Our Detective's Blackboard

My colleague Attila and I had an interesting discussion several days ago:

- Zsolt, I feel that sometimes we are missing the big picture.
- That’s not cool, and it may explain the high number of work items moved back.
- Maybe, but can we do planning together again? I miss it.
- Sure we can, but no regular planning meetings, right?
- Of course not.

As my friend @keksz_i pointed out, regular planning meetings aren’t that effective and I’m also not a great fan of them: talking to the product owner is a brilliant idea, but the traditional task breakdown is just a tremendous waste of time. After our discussion, it was clear to us that we had to bring the planning back, but we needed something new, something effective. So we came up with the following detective’s blackboard for our next feature:

It is drawn on a large piece of paper and hangs on the wall right next to our Kanban board. It has all the information we need in order to do our work: the big picture, how our user interfaces will look like and how they will communicate with other parts of the application. Additionally, we also have work items, prioritisation, test plan and estimation.

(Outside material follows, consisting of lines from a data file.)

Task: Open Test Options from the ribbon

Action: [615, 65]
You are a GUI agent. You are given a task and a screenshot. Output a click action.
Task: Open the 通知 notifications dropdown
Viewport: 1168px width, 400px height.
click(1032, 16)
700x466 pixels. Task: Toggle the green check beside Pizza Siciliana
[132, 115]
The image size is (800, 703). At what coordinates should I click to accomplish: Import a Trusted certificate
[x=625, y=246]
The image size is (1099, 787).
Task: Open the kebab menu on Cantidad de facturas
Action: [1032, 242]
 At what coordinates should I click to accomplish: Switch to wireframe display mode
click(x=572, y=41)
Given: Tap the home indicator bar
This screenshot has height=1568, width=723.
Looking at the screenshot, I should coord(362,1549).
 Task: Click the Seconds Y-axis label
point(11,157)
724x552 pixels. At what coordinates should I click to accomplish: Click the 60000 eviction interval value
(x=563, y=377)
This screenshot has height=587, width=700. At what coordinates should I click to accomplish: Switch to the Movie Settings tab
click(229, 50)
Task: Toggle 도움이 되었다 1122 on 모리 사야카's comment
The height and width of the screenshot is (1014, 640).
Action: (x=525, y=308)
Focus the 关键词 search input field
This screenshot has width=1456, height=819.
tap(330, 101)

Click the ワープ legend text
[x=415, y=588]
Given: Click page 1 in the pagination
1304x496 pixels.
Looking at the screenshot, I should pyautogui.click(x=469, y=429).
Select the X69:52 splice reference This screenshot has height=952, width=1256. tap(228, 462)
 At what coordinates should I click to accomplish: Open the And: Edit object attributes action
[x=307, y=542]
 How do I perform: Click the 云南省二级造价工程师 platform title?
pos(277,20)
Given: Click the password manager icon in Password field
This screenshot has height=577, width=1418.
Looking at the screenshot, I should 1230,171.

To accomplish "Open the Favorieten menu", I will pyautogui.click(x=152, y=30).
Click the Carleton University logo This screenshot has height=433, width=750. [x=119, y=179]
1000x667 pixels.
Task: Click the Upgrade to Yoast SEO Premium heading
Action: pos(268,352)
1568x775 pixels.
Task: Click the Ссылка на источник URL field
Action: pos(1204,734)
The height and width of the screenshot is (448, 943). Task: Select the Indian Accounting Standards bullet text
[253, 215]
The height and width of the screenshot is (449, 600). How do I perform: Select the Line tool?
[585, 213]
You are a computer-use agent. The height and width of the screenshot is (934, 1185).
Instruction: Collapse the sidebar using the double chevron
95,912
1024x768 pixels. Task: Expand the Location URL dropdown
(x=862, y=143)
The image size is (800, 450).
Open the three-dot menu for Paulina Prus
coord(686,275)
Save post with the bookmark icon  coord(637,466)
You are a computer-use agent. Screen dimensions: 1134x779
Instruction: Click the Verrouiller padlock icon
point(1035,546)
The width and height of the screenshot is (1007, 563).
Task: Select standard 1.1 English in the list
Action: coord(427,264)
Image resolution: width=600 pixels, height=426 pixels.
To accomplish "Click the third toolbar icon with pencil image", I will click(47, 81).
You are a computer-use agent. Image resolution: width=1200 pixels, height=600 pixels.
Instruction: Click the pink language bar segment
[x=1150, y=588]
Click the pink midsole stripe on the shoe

Let’s take a couple of steps back and see how the blackboard above has emerged. First, we had to realize that something wasn’t going well - see the introductory discussion and our “moving work items back rate”. Although I don’t like moving items back, I had to realize that it happens no matter what I do or who I’m working with, and while it keeps happening I have to do two things:

  • count the occasions of moving work items back

  • discuss the reasons, and deal with the consequences

In our case, the majority of the work items were turned back at the validation phase, because we implemented things that missed small or larger details. Attila was right, the big picture was missing.

So the second thing was to draw the big picture. We are software engineers so we did the engineering part first and left the organisational part for later. It could wait.

When it was done, and together we’ve discussed it thoroughly by adding notes, drawings of the user interfaces and TODO lists to the picture, it was time to organise how we were going to do the implementation, testing and deployment of the feature.

The red circles mark work items. They aren’t MMFs, MVPs or features on purpose, they are just work items we are comfortable with and confident that we can implement. The cards hold unique identifiers which serve as prioritisation as well. The major number gives the global order and minor number gives the order between equal major numbers. So the order is: 1, 2.1, 2.2, 2.3, 3.1, 3.2, 4.

Finally but not least, every circle has either an AUTO or a MANUAL tag, which defines whether we’ll write automatic test cases for the work item or we’ll test it manually. The number following the tag is the estimated time to complete the work item.

After the discussion, the blackboard ended up next to our Kanban board, the new work items went to the Queue column, and the estimations were registered in redmine. There is one important thing left to mention, which is that we put a Planning column next to the Queue. The intention is to talk more about the work items in this phase, because we had skipped the implementation details while drawing the blackboard.

That’s it. Our daily way of working changed a bit thanks to the blackboard, because we have more discussions in front of it, and less in front of the Kanban board. Furthermore, we have regular design discussions about the upcoming work items and we do planning when necessary, so we also reduce waste. The overall feedback is quite promising up to now, so we’ll definitely do the very same thing with our next feature.